→ **Work item**:
Below are the records; give again exactly the line with "The image size is (966, 744).", the line with "Click the Надёжность label", and each line that lies between them, and nothing besides.
*** Records for the exercise Section Begins ***
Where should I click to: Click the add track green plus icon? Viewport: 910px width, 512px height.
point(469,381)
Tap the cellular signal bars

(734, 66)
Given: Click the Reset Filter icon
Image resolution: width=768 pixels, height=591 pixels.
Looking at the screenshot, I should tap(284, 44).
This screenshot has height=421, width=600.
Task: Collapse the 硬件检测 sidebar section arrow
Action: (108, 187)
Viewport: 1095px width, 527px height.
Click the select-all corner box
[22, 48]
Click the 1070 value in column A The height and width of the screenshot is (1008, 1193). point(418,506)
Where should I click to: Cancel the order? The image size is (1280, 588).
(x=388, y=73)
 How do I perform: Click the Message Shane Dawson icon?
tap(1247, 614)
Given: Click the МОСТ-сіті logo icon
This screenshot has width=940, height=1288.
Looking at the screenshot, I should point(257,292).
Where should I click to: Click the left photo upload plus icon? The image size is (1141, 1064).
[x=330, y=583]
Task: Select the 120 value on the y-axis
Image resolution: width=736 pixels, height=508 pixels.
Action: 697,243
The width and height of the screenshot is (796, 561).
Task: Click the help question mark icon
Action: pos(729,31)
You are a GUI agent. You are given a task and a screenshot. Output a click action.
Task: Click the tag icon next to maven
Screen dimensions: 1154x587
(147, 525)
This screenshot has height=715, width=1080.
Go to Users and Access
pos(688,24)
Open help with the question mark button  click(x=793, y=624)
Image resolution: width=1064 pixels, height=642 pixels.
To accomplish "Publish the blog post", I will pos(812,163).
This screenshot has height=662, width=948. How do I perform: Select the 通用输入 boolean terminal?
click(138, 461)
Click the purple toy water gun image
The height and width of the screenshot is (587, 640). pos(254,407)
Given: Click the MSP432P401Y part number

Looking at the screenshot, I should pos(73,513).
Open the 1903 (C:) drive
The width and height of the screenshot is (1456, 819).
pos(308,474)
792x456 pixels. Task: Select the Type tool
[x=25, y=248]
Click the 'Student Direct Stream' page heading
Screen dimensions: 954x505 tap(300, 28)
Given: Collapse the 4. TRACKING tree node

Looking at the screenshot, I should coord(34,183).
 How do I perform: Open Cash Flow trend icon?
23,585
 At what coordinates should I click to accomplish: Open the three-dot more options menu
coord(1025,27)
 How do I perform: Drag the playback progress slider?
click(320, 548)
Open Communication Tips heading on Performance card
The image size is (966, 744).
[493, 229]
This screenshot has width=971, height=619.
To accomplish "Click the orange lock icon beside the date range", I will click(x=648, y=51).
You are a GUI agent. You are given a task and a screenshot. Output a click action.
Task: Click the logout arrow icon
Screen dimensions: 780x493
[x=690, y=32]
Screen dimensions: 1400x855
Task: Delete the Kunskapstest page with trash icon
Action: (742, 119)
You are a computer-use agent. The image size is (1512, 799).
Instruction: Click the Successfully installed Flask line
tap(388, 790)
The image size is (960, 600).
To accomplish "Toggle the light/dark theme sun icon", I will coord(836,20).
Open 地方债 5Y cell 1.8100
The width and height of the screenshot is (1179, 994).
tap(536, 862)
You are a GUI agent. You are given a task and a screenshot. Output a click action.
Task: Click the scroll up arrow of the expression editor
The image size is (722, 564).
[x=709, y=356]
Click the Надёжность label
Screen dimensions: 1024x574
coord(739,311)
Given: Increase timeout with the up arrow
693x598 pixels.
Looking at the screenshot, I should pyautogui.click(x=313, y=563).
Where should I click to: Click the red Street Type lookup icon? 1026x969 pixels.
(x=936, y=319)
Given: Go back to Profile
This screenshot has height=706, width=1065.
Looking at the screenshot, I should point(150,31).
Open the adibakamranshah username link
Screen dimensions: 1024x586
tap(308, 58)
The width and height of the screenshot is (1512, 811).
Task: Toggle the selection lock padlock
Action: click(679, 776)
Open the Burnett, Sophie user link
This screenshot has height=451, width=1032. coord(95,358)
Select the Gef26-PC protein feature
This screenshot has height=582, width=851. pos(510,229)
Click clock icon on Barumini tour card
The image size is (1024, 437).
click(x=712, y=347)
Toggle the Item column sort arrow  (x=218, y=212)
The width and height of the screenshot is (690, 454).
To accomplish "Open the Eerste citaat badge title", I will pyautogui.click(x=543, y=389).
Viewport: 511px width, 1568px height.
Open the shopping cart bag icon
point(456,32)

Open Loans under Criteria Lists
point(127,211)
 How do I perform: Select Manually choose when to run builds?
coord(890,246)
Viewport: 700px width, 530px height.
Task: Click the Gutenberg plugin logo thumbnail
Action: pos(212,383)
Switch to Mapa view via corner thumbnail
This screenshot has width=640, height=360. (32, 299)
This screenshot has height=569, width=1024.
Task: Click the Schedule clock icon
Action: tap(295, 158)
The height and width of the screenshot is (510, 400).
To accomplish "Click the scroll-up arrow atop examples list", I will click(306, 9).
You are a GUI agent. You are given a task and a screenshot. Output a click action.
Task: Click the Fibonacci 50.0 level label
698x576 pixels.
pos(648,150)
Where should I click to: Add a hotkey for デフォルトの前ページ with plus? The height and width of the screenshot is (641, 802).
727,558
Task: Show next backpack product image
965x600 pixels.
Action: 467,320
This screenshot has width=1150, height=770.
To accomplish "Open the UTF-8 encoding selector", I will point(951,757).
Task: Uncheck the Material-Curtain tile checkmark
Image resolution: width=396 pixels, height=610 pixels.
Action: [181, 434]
*** Records for the exercise Section Ends ***
→ **Exercise solution**:
The image size is (966, 744).
[493, 229]
This screenshot has width=971, height=619.
To accomplish "Click the orange lock icon beside the date range", I will click(x=648, y=51).
You are a GUI agent. You are given a task and a screenshot. Output a click action.
Task: Click the logout arrow icon
Screen dimensions: 780x493
[x=690, y=32]
Screen dimensions: 1400x855
Task: Delete the Kunskapstest page with trash icon
Action: (742, 119)
You are a computer-use agent. The image size is (1512, 799).
Instruction: Click the Successfully installed Flask line
tap(388, 790)
The image size is (960, 600).
To accomplish "Toggle the light/dark theme sun icon", I will coord(836,20).
Open 地方债 5Y cell 1.8100
The width and height of the screenshot is (1179, 994).
tap(536, 862)
You are a GUI agent. You are given a task and a screenshot. Output a click action.
Task: Click the scroll up arrow of the expression editor
The image size is (722, 564).
[x=709, y=356]
Click the Надёжность label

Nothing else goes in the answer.